When I go through flags, I see a lot of taxon flags requesting for taxa to be added or edited, but the flagger has not cited any sources. I don’t respond to taxon flags much, but to me the flagger should be citing a source with their flag to reduce the amount of work curators need to do to check up on the request. I suspect many people just don’t think to do it, which I understand.
Here’s what the current new taxon flag page looks like:
Yes, and also add the addendum (rephrase it how you like) if you are flagging a taxa to add a new species, a link to the observation that needs the species-level ID being reqeusted is useful.
Many curators don’t prefer to add species if there isn’t an observation that needs the ID
I think this would be a good change, low risk and potentially high reward. Changing the language to specifically ask for a link would make things even easier in case somebody decides to give APA citations instead or something.
Your Source Link here - I remember to add POWO since a curator kindly explained that it is quicker and easier for them (plus I get to learn a little more about a new to me taxon, and to untangle iNat uses A, while POWO uses B …)
Relevant obs link here - since I am mostly flagging as a service to other observers - haven’t got a hope of finding That obs again otherwise.
I think this would be good. I think it would be even better if there was a list/table of external authorities for groups that have them (POWO, WoRMS, etc.) or a link if that’s too much text. Some people don’t realise we use those for our taxonomy. There could be a sentence saying that if there isn’t an external authority for the group in question, some sort of site (or maybe ideally peer-reviewed paper) should be included.
I personally find most important to make clear whether a missing taxon is needed to ID an observation. Many flaggers thankfully provide a link to a related observation, and if they don’t and request only a single species, their numbers of observations or identifications often indicate that they really need that missing species.
When requesting a change to iNat’s taxonomy, providing a source could indeed be helpful.
Independent of whether the flaggers provide one, I always look for sources myself (I think this is what curators should do anyway). Making this a requirement might reduce the number of flags requesting invalid or doubtful names as well as unsubstantiated changes. But this concerns only a minor number of flags which usually can easily be refuted (I resolve, or help to resolve, almost exclusively taxon flags related to insects and other invertebrates).
I think that is too much for taxa accepted at POWO. Hopefully the POWO curators had checked their sources and iNaturalist should have specific reasons to deviate, not the other way.
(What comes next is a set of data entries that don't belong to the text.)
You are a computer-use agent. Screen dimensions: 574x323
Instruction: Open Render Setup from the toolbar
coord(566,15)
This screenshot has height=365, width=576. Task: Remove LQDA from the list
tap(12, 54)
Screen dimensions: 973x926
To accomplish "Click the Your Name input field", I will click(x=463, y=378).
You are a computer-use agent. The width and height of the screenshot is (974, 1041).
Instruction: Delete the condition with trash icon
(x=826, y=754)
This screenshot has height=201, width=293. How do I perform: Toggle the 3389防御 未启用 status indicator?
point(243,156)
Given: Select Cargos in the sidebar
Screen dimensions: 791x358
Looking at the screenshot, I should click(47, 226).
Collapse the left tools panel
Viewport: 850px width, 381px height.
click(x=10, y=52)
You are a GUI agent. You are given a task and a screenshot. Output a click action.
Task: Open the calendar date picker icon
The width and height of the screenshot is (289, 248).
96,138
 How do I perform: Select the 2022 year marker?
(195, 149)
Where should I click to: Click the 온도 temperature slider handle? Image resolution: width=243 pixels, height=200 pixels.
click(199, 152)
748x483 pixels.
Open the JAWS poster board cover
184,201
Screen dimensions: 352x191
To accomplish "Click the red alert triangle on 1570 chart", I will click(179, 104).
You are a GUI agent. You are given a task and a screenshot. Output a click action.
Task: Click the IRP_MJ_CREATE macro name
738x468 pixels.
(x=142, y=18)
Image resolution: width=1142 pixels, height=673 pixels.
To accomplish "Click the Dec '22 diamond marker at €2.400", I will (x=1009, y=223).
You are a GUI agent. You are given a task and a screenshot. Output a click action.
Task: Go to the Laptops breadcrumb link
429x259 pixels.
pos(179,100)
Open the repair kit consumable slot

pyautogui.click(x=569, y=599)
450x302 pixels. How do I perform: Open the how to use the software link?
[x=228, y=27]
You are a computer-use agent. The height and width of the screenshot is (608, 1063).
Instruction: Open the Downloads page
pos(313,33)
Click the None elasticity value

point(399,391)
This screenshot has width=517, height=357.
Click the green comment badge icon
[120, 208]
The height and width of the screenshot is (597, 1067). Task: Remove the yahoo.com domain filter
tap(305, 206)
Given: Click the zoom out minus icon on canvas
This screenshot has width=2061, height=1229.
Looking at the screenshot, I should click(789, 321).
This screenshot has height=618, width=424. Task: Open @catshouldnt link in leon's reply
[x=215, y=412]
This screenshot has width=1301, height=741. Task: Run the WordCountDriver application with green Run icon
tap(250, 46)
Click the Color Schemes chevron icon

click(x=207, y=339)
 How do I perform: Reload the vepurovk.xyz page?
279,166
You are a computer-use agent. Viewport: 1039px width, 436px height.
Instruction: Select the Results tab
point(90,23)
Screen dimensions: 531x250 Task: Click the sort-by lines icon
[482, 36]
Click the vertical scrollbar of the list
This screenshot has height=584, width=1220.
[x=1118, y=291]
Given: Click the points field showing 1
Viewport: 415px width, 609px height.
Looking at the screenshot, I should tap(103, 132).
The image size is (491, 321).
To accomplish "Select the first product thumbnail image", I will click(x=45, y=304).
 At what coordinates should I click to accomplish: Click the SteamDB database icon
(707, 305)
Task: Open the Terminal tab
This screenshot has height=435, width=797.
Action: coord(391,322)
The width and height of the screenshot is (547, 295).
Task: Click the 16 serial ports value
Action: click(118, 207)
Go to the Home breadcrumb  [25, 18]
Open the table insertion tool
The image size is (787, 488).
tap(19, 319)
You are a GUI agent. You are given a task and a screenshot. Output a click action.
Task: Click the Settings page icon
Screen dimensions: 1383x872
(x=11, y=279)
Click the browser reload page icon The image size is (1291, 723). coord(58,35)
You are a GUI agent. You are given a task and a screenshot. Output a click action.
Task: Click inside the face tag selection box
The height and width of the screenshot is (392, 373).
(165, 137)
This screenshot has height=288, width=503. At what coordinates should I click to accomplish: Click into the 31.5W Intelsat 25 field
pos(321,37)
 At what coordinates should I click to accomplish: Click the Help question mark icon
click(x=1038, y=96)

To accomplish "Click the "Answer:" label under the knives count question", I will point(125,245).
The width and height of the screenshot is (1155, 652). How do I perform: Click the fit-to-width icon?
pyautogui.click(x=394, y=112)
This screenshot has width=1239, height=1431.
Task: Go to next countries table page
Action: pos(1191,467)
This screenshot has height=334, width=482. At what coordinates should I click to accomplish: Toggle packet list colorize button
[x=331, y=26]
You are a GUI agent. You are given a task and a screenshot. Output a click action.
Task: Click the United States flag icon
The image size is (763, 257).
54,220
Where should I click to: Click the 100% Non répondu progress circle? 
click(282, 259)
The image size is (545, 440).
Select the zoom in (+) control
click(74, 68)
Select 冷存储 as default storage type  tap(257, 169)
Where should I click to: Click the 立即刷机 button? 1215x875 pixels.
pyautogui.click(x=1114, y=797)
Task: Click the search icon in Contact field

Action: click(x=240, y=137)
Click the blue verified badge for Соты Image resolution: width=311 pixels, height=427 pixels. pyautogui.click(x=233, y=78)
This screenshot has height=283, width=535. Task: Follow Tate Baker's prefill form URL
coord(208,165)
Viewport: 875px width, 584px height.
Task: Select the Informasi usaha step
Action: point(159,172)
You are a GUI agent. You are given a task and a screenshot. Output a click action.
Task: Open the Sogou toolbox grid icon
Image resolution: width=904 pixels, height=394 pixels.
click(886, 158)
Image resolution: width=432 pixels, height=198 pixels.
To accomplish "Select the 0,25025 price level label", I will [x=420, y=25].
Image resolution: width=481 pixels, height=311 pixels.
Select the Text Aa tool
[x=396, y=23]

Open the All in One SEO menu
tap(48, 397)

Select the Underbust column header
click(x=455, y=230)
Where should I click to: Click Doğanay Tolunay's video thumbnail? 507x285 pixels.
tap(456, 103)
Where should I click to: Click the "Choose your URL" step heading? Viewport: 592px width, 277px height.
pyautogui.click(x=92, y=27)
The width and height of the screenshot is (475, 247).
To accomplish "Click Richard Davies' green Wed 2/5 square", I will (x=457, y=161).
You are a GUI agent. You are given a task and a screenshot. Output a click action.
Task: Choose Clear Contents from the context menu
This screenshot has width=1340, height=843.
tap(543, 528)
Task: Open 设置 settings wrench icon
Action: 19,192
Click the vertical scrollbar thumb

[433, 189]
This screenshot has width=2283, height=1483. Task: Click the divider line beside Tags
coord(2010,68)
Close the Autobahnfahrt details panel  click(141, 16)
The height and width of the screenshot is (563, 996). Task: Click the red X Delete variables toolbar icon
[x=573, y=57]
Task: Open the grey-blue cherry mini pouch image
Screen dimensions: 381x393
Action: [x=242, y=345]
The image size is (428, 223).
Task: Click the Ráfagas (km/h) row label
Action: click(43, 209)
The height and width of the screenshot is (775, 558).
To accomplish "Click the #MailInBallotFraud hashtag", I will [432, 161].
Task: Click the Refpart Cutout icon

Normally I assume that when I provide a link to POWO, it is sufficient.
Thanks for the suggestions. I’m trying to not add engineering work and just see what we can get done with some messaging. Although I think it would be nice to have a separate source link field, etc, new fields means more complexity. A new category of field would have to be added to the database, for example.
I mostly want to get across that the onus is on the flagger to provide as much detail as possible from the outset, it shouldn’t be a curator’s job to track down sources, IMO (although I’m sure some curators like doing it, which is cool).
Not that I particularly like doing it, but I consider it part of a curator’s due diligence, regardless of the source(s) that the flagger already provided. But having those initial sources is still a very helpful head-start and time saver for a curator.
Here’s text that tries to include some of the suggestions here. It’s a bit long, but I think maybe the first two paragraphs could be above the Comment box, and the third below it (I suspect no matter where it is, most people won’t click on the link, but it would be good to have there.)
Add an optional comment to this flag that further explains why you are adding it and provides links to supporting evidence.
Flags with supporting evidence, such as links to taxonomic sources, conservation listings, and iNaturalist observations documenting the taxon, are much more likely to be investigated and resolved by iNaturalist’s volunteer curators.